▸ **QUOTED TEXT**

--------------------

Monday, August 16, 2004

You Can't Stop the Beat...literally

Well, I am sitting her at 3:24AM, and I don't want to go to sleep yet. Yesterday was the Show Choir retreat, which fully charged up my enthusiasm for the school year to start. I can't stop singing the songs. Plus, my mind seems to be only on show choir lately. I heard "Footloose" at work, and it gave me this warm feeling. It was the feeling you get when you find out that your crush likes you back. Or, when you know that everything will be alright. Overall, it made my day so much better.
Geoff and I spoke on the phone last night. It was a good talk. We talked about people and the usual, stupid things they do. Some people never learn. But, I love them anyway.
Well, I am going to go to bed. Or, maybe I will continue watching TechTV? Who knows. There is more I want to say, but then again, I don't want to say it. (I am adapting like the Borgs from Star Trek, and trying to better myself. ((Which means, not being blatant....well, no being as blatant.))) Love and hugs.

--------------------

▸ **DATASET CONTENT**
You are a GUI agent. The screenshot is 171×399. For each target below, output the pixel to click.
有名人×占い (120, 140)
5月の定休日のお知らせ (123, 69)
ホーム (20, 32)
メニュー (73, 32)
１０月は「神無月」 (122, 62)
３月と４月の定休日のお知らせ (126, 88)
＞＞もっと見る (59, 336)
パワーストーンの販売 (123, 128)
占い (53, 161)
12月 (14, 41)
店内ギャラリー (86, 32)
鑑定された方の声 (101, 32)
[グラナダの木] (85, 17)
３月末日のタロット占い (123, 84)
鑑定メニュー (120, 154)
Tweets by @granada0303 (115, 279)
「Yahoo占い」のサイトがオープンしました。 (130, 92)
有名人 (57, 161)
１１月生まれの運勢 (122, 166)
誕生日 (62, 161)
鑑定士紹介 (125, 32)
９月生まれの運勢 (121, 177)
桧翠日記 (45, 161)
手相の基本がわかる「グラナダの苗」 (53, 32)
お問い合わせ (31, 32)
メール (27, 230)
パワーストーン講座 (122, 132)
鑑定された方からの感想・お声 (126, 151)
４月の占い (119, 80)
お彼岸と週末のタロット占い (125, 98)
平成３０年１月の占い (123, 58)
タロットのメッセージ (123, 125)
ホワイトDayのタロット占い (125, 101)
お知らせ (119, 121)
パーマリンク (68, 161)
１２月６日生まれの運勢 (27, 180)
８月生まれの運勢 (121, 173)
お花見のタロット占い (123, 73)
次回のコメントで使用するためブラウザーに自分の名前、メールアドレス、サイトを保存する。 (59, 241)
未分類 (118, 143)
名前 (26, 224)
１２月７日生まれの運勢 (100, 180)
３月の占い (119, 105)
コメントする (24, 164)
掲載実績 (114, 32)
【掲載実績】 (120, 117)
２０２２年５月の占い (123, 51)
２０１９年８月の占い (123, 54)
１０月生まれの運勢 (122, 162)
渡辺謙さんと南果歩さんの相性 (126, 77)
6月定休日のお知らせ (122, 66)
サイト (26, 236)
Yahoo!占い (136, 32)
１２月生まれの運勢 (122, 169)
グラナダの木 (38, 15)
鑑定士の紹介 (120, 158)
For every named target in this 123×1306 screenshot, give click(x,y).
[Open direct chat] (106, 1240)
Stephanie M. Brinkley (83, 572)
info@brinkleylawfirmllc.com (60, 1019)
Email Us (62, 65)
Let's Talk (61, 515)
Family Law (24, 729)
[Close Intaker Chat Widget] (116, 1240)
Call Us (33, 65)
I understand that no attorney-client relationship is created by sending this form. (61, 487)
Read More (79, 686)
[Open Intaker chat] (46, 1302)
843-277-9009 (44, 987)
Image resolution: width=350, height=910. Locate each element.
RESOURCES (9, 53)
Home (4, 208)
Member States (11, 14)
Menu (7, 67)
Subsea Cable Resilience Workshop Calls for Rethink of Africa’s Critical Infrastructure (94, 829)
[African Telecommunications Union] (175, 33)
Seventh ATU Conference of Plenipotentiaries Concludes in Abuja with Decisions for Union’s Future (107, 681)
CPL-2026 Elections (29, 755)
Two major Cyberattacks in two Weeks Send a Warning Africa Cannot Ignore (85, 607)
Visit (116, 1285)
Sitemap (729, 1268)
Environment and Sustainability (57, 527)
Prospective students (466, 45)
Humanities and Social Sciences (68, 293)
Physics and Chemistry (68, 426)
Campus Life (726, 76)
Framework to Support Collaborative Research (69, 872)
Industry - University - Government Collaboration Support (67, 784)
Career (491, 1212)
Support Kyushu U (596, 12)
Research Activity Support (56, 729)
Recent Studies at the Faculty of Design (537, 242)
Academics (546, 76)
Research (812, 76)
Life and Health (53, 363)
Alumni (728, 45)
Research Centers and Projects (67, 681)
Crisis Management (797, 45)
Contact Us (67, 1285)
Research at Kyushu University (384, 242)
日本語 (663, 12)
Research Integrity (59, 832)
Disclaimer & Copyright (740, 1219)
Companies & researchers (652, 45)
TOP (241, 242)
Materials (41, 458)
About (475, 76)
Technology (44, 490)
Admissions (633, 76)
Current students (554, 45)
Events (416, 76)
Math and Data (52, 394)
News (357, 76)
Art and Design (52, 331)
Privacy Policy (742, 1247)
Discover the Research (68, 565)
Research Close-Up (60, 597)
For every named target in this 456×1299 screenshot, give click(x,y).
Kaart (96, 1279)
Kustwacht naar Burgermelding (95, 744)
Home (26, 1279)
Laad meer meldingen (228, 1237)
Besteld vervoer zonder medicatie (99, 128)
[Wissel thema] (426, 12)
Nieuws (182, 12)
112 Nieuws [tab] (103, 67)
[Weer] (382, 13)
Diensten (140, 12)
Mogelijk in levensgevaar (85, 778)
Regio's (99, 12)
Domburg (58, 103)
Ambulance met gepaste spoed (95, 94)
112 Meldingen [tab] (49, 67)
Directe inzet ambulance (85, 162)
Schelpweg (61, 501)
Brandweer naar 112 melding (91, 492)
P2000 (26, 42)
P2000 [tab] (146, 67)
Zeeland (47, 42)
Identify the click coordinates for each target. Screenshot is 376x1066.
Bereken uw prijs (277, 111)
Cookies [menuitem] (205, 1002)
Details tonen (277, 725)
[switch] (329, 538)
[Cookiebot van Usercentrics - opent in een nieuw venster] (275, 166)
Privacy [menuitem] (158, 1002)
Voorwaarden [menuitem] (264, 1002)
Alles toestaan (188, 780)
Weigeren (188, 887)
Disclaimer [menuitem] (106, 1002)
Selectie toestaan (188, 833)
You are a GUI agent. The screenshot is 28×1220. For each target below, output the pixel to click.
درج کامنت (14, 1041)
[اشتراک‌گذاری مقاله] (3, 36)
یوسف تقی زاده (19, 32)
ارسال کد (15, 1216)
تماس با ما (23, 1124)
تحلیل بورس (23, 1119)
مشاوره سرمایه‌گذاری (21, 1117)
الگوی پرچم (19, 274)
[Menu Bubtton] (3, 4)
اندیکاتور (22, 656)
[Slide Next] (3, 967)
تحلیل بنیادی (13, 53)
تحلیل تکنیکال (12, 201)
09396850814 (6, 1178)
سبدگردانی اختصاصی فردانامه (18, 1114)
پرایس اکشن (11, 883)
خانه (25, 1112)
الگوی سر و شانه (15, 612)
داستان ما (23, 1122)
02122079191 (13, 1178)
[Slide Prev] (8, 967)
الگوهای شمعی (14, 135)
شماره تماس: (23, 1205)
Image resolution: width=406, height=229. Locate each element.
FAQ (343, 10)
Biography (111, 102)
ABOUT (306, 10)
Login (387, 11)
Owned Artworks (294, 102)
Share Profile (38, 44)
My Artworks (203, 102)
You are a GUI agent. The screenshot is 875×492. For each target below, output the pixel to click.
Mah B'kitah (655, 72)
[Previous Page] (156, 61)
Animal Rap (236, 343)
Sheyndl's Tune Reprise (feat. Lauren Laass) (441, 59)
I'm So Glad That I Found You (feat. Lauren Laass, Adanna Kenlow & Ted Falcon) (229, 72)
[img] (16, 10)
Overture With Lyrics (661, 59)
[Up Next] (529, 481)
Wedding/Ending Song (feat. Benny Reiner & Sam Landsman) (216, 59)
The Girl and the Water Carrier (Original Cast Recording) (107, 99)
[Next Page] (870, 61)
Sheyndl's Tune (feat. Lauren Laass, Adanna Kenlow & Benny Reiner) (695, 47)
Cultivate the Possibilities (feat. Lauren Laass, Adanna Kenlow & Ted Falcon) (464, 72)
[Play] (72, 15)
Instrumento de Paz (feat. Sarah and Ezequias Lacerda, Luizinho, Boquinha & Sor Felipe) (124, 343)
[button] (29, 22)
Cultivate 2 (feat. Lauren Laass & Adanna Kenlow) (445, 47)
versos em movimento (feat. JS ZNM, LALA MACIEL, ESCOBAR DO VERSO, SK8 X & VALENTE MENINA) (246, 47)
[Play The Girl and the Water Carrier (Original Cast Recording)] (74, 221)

--------------------

▸ **WORK TO DO**
Copy the passage from the show choir blog entry word for word, starting at "Geoff and I" and ending at "love them anyway.".

▸ **TASK RESULT**
Geoff and I spoke on the phone last night. It was a good talk. We talked about people and the usual, stupid things they do. Some people never learn. But, I love them anyway.